Map of protected areas of Svalbard. National parks in green, Nature reserves in purple, geotope protection areas in orange, bird sanctuaries with a bird icon, islands in black.

There are twenty-nine preserved natural areas, consisting of seven national parks, six nature reserves, fifteen bird sanctuaries and one geotope protected area. In addition, human traces dating from before 1946 are automatically protected. The protected areas make up 39800 km2 or 65% of the land and 78000 km2 or 86.5% of the territorial waters. The largest protected areas are Nordaust-Svalbard Nature Reserve and Søraust-Svalbard Nature Reserve, which cover most of the areas east of the main island of Spitsbergen, including the islands of Nordaustlandet, Edgeøya, Barentsøya, Kong Karls Land and Kvitøya. All seven national parks are located on Spitsbergen. Ten of the bird sanctuaries and Moffen Nature Reserve are located within a national park, while five of the bird sanctuaries are Ramsar sites. Svalbard is on Norway's tentative list for nomination as a UNESCO World Heritage Site.

The supreme responsibility for conservation lies with the Norwegian Ministry of the Environment, which has delegated the management of the Governor of Svalbard and the Norwegian Directorate for Nature Management. The foundation for conservation was established in the Svalbard Treaty of 1920, and has further been specified in the Svalbard Environmental Act of 2001. The first round of protection took force on 1 July 1973, when most of the current protected areas came into effect. This included the two large nature reserves and five of the national parks.
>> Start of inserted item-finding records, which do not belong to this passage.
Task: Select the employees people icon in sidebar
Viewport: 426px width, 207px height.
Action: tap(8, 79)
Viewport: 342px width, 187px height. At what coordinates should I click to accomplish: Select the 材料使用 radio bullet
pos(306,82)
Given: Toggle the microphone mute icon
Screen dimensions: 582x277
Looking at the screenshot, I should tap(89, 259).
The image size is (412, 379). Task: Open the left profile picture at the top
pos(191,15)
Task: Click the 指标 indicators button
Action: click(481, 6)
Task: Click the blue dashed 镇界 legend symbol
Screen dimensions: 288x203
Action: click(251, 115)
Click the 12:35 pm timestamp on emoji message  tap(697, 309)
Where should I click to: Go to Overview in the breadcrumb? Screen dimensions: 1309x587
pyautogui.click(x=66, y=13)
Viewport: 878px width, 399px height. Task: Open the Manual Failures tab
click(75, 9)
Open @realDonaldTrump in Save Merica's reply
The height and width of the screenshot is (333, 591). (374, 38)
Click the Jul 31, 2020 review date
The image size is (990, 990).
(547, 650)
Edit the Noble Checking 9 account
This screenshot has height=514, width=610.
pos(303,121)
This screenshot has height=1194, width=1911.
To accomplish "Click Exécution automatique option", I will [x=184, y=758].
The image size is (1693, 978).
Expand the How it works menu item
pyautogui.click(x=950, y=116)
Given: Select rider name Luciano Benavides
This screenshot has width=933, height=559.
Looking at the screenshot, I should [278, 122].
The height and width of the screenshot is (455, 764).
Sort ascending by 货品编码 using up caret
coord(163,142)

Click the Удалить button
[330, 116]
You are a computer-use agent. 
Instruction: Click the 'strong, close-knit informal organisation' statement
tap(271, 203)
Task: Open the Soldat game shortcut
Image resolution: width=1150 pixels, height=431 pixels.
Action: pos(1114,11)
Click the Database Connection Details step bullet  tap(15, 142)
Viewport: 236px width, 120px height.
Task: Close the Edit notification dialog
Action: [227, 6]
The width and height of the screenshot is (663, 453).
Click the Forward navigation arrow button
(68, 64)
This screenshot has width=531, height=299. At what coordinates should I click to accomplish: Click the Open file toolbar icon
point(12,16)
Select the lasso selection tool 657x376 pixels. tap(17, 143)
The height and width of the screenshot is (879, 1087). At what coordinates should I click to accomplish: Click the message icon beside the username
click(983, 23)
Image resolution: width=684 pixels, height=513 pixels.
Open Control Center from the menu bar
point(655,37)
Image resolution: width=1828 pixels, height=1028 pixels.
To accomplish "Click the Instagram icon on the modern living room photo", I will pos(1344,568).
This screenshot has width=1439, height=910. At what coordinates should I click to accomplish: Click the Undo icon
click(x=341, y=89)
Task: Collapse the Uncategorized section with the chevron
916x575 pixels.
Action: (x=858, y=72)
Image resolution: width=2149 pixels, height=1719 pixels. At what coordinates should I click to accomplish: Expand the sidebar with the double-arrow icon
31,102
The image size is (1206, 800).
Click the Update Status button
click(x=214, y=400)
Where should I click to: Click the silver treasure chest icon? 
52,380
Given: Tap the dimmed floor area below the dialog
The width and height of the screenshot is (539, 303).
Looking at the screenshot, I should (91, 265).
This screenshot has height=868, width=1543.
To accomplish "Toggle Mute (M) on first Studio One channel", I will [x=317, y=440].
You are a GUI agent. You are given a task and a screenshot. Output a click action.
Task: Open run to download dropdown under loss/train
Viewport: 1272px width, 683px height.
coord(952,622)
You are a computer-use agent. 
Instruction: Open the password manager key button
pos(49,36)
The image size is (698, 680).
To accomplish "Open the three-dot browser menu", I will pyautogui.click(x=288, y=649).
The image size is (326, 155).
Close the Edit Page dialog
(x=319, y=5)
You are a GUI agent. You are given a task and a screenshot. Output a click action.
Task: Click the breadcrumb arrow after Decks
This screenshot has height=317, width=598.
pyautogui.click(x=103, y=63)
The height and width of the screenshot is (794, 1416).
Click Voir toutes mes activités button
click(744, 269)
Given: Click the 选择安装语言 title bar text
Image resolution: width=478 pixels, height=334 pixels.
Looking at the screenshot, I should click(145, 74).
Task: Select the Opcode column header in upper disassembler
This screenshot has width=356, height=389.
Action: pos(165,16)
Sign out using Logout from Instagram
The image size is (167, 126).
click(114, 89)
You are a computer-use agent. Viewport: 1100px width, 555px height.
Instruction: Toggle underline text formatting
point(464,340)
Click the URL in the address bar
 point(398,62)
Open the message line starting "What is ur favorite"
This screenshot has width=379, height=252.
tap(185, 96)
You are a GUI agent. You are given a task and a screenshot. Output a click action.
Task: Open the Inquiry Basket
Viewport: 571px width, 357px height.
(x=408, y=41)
Except Moffen Nature Reserve, which was established in 1983, the period from 2002 to 2005 saw several new areas protected.

==Climate==

The climate of Svalbard is dominated by its high latitude, with the average summer temperature at 4 C to 6 C and January averages at −12 C to −16 C. The North Atlantic Current moderates Svalbard's temperatures, particularly during winter, giving it up to 20 C-change higher winter temperature than similar latitudes in Russia and Canada. This keeps the surrounding waters open and navigable most of the year. The interior fjord areas and valleys, sheltered by the mountains, have less temperature differences than the coast, giving about 2 C-change lower summer temperatures and 3 C-change higher winter temperatures. On the south of Spitsbergen, the temperature is slightly higher than further north and west. During winter, the temperature difference between south and north is typically 5 C-change, while about 3 C-change in summer. Bear Island has average temperatures even higher than the rest of the archipelago.

Svalbard is the meeting place for cold polar air from the north and mild, wet sea air from the south, creating low pressure and changing weather and fast winds, particularly in winter; in January, a strong breeze is registered 17% of the time at Isfjord Radio, but only 1% of the time in July. In summer, particularly away from land, fog is common, with visibility under 1 km registered 20% of the time in July and 1% of the time in January, at Hopen and Bjørnøya. Precipitation is frequent, but falls in small quantities, typically less than 400 mm in western Spitsbergen. More rain falls in the uninhabited east side, where there can be more than 1000 mm.